Lessons from Auschwitz is a programme established by the Holocaust Educational Trust, where it gives the opportunity to two students from each school participating to be a part of the programme. The programme consists of two seminars and the trip to Poland. The first seminar is where you meet your Educator and your group; it is where discussions are had and opinions and views voiced on the Holocaust. We were fortunate enough to also be able to meet and talk to a Holocaust survivor, Steve Frank. It was very interesting to listen to him and learn what it was like for him as a ten year old to live in Auschwitz and be one of only seventy three children to survive. Steve Frank mentioned something that hit home with many of the students – “each day the amount of children were getting less and less until you could count them all on your hands.”
The visit to Auschwitz 1 and Auschwitz-Birkenau gave all the students the opportunity to be present in the grounds where such tragic events occurred. This gave us a real life perspective on what the people went through. As we approached the end of Auschwitz-Birkenau the guides left us in a room where thousands of photographs hung on walls; these were photos which had been brought and hung by people as keep-sakes of themselves and their families.
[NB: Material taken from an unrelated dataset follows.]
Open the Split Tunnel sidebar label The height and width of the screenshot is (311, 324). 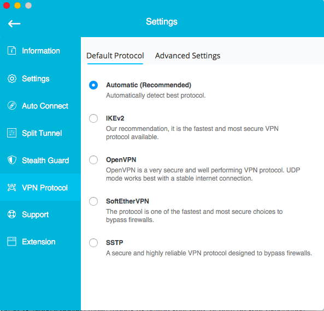click(x=42, y=133)
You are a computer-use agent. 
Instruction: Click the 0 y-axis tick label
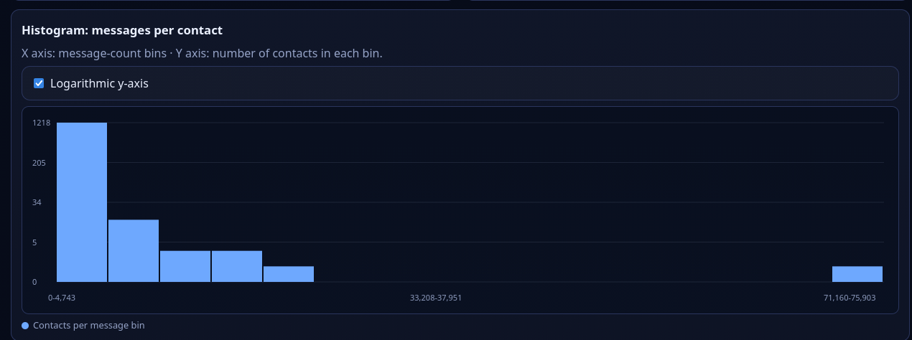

These photos were a way of showing the human side to the victims and stopped them being seen as just a number in a graph, on a map, in a textbook, on a shelf - left to gather dust.
Many years later, a poem was found within the soil of Auschwitz-Birkenau written by one of the Nazi Guard, it read “I only had one job, it had to be fulfilled.” Later on, investigators also discovered many other letters and poems that had been written and left by the Jews in the hope that they would be found and read one day.
Any thoughts people have about what Auschwitz is like are completely different to the reality of it. When you first step into Auschwitz you know immediately that your expectations were wrong. No one can imagine what it was like and the just the scenery surrounding the camp helps to explain it all; it is eerie and uninhabited.
Being open minded helps when processing all of the information being communicated throughout the tour. We ourselves knew very little about the Holocaust and were therefore open to hearing as much as possible in the little time we were there, but it turned out that the words we heard were not what affected us the most, it was what we saw! Any thoughts of what we imagined we would see were gone and we were left feeling shell shocked.
Rabbi Garson spoke to everyone at the end of the day and he couldn’t have been more inspirational. He spoke about three things - fear, hunger and evil. Do we really understand what those words mean today, because for the Jews those words came to have a very different definition? What we feel as fear isn’t the same as the fear they felt - when we think we are starving, they were actually starving and how whatever we believe evil is, they saw true evil. Realisation of these facts hit home to us at that point, not only where these people tortured and killed, but they were dehumanised as well.
The atmosphere travelling back was the complete reverse of the journey there. Small conversations were heard between new friends all processing the day and sharing their thoughts. The groups went from chatty and humorous to quiet and thoughtful; no one could immediately process what they had seen and to be honest nobody really wanted to believe it.